# EOI processing Time



## sunita.sanjaykumar

Hi......
we've posted our online EOI (145 points) on 30th Aug from India, from what I understand the last EOI selection was on 25th Aug'10 and the selection happens fortnightly.

My question- Will our EOI be part of the next selection process or is there a waiting time for this as well?

Sunita


----------



## topcat83

sunita.sanjaykumar said:


> Hi......
> we've posted our online EOI (145 points) on 30th Aug from India, from what I understand the last EOI selection was on 25th Aug'10 and the selection happens fortnightly.
> 
> My question- Will our EOI be part of the next selection process or is there a waiting time for this as well?
> 
> Sunita


It should be included in the next selection.
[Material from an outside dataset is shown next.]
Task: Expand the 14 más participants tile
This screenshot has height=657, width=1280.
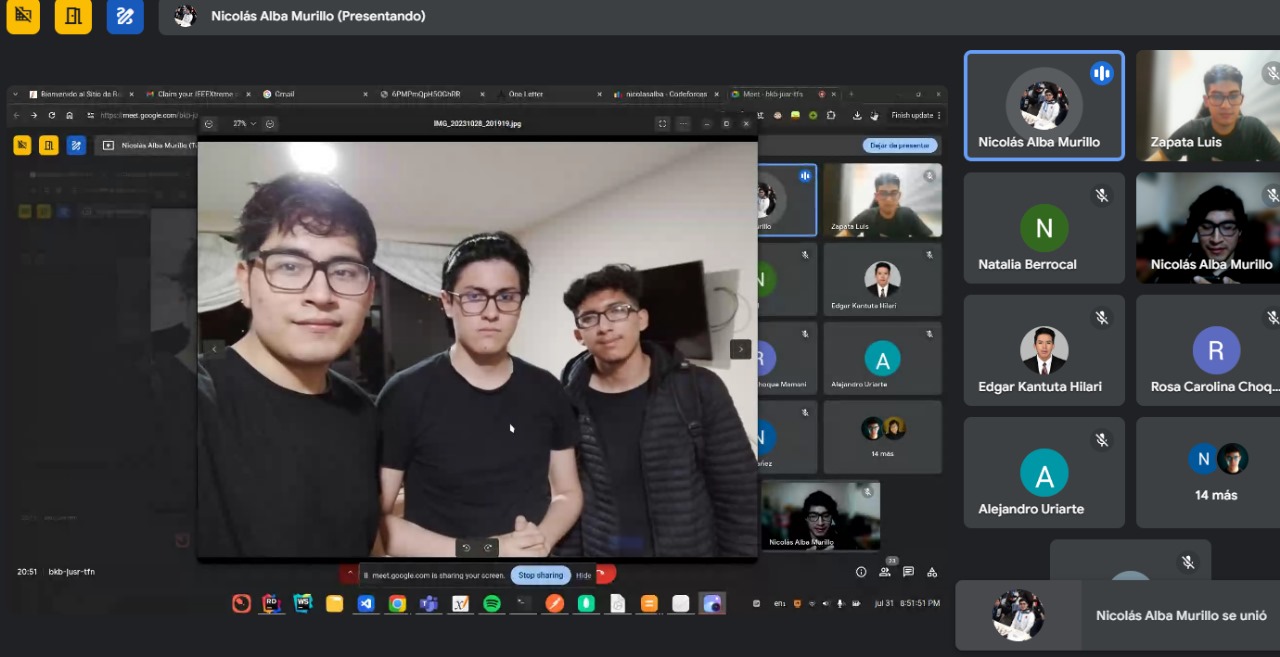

But check that the educational institution that gave you your qualifications is recognised - I see that one of our other posters has unfortunately had 25 points deducted because it wasn't recognised.


----------



## sunita.sanjaykumar

topcat83 said:


> It should be included in the next selection. But check that the educational institution that gave you your qualifications is recognised - I see that one of our other posters has unfortunately had 25 points deducted because it wasn't recognised.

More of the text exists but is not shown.